▶ **YOUR GOAL**:
The response should consist of every line below, restated exactly, with no pictures.

★ ★ ★ ★ ★ ★ ★

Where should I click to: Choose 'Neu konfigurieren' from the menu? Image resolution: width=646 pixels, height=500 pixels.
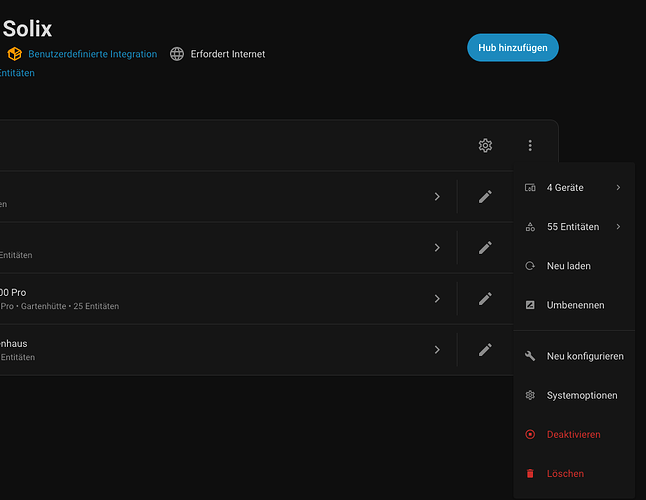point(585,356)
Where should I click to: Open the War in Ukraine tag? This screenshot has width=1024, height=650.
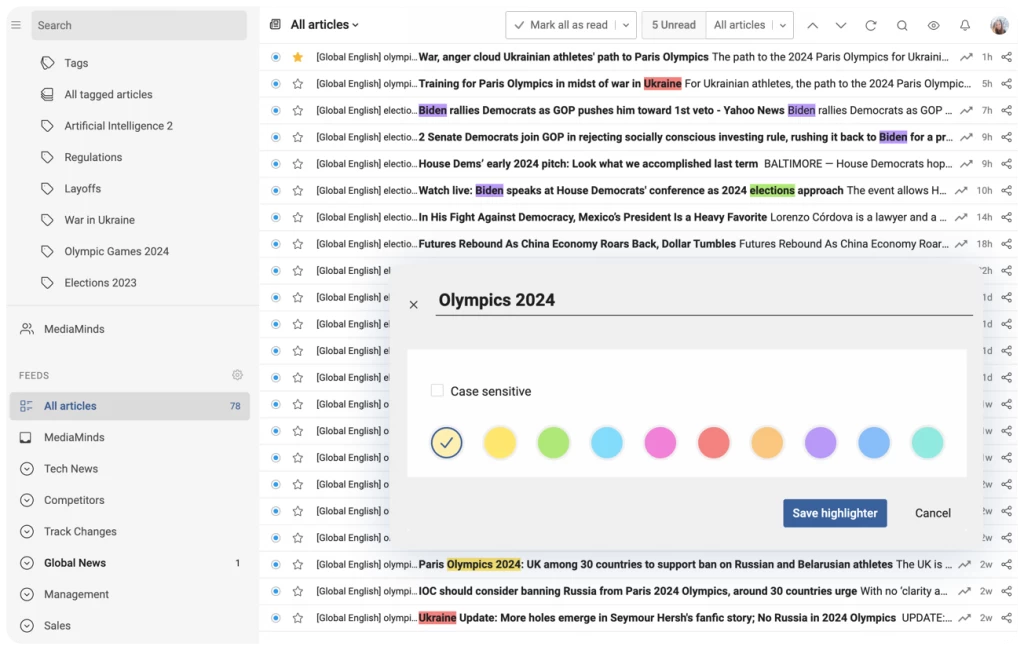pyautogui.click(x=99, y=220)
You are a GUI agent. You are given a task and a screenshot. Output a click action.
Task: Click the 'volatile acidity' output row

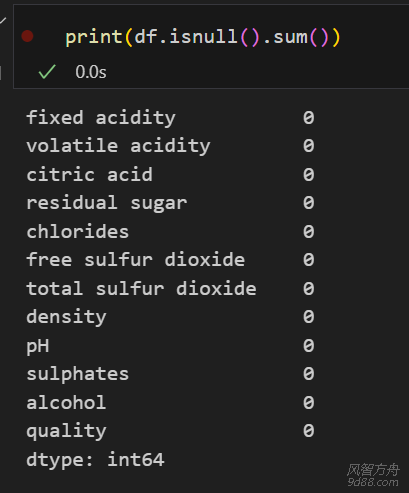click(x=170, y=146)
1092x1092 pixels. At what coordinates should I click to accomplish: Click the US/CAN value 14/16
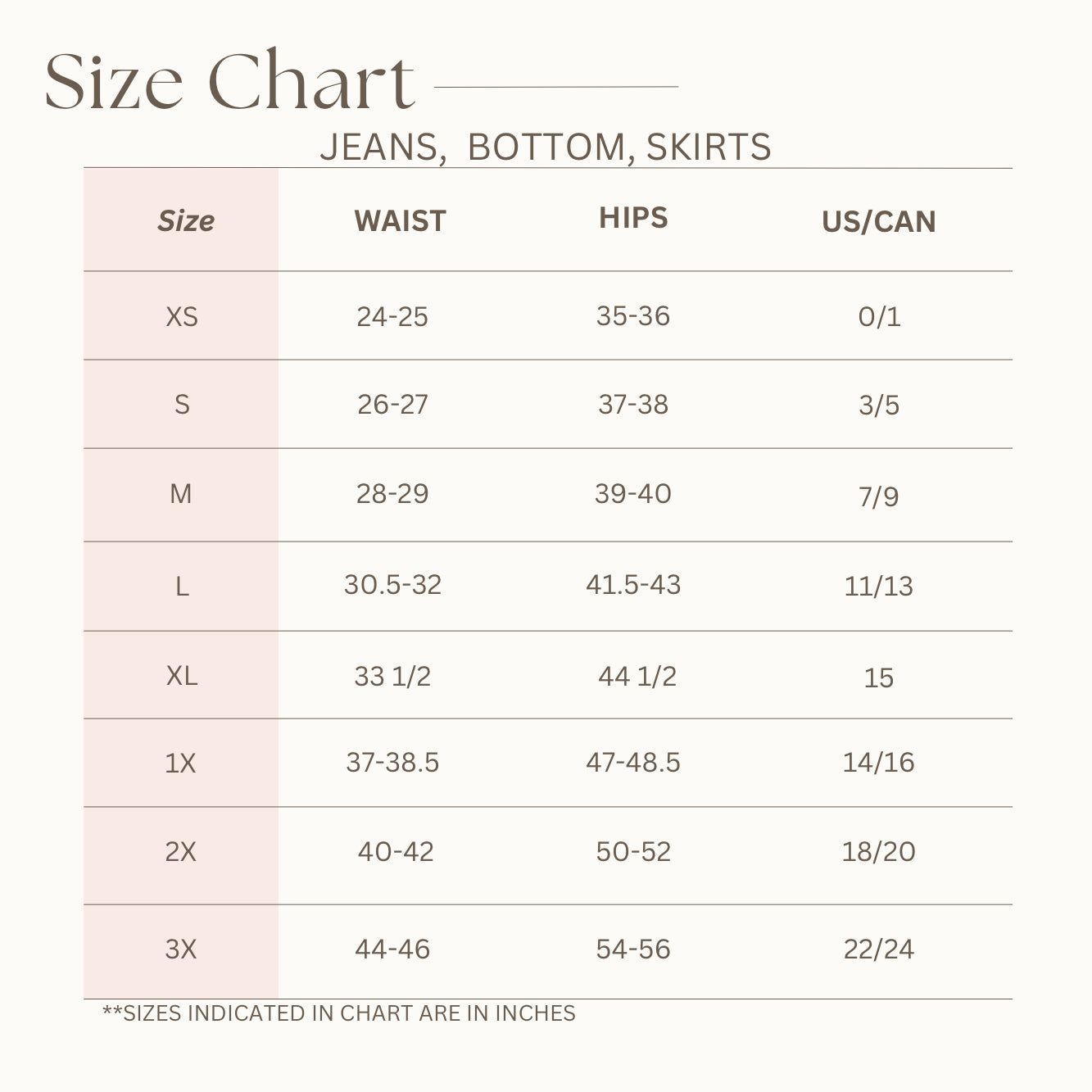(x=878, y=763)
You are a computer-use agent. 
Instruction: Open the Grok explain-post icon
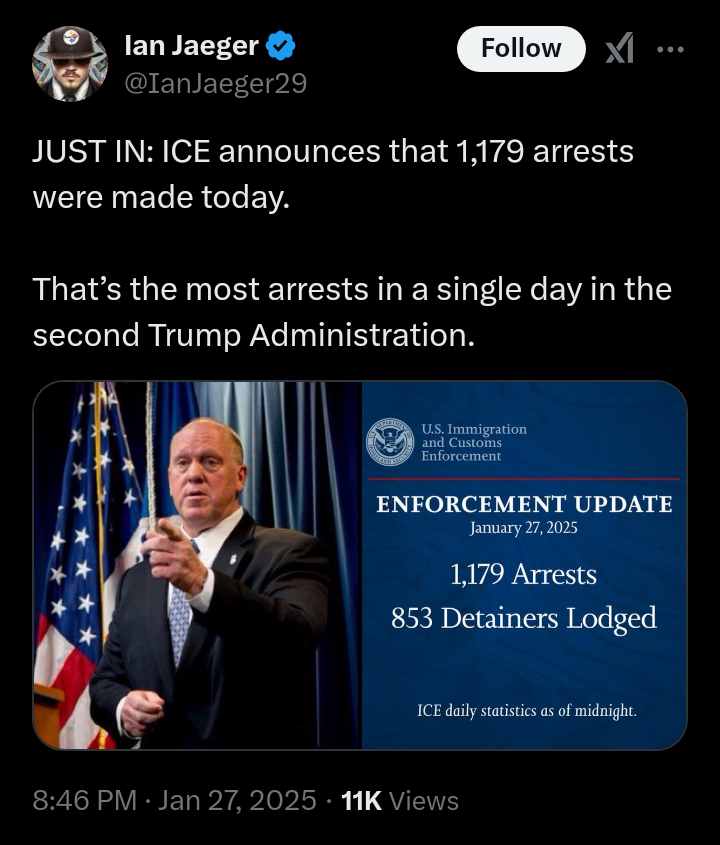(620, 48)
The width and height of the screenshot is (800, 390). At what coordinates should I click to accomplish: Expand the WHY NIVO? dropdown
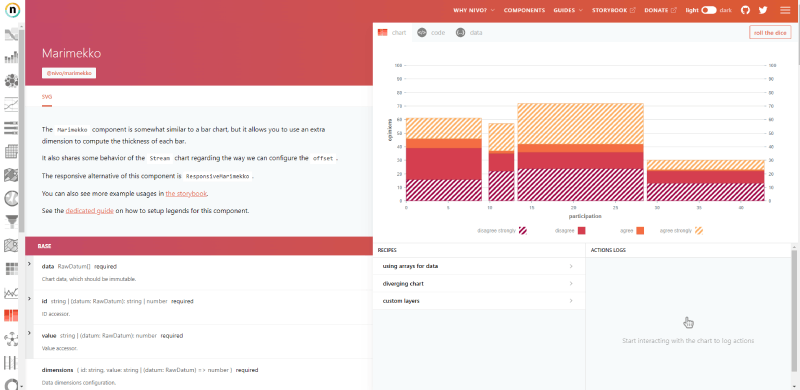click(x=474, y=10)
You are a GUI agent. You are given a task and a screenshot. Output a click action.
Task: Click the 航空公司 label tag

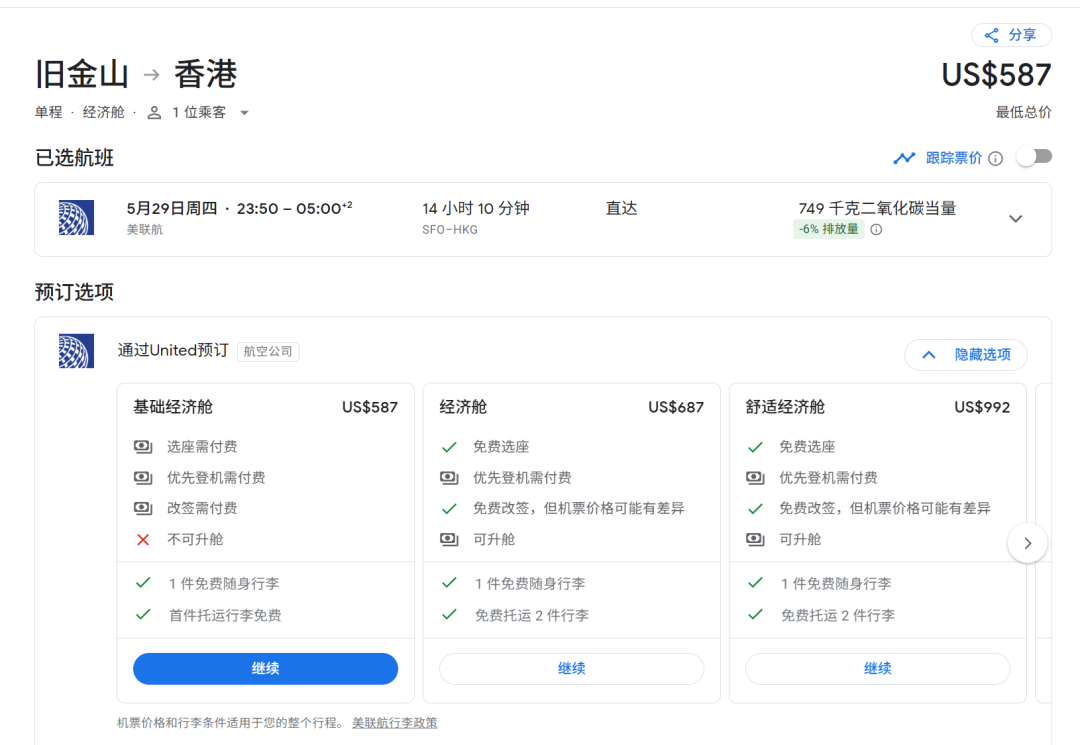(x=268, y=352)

★ ★ ★ ★ ★ ★ ★

▶ **RESULT FOR THIS TASK**:
Where should I click to: Choose 'Neu konfigurieren' from the menu? Image resolution: width=646 pixels, height=500 pixels.
point(585,356)
Where should I click to: Open the War in Ukraine tag? This screenshot has width=1024, height=650.
pyautogui.click(x=99, y=220)
You are a GUI agent. You are given a task and a screenshot. Output a click action.
Task: Click the 'volatile acidity' output row

click(x=170, y=146)
1092x1092 pixels. At what coordinates should I click to accomplish: Click the US/CAN value 14/16
(x=878, y=763)
You are a computer-use agent. 
Instruction: Open the Grok explain-post icon
(620, 48)
The width and height of the screenshot is (800, 390). At what coordinates should I click to accomplish: Expand the WHY NIVO? dropdown
click(x=474, y=10)
You are a GUI agent. You are given a task and a screenshot. Output a click action.
Task: Click the 航空公司 label tag

(x=268, y=352)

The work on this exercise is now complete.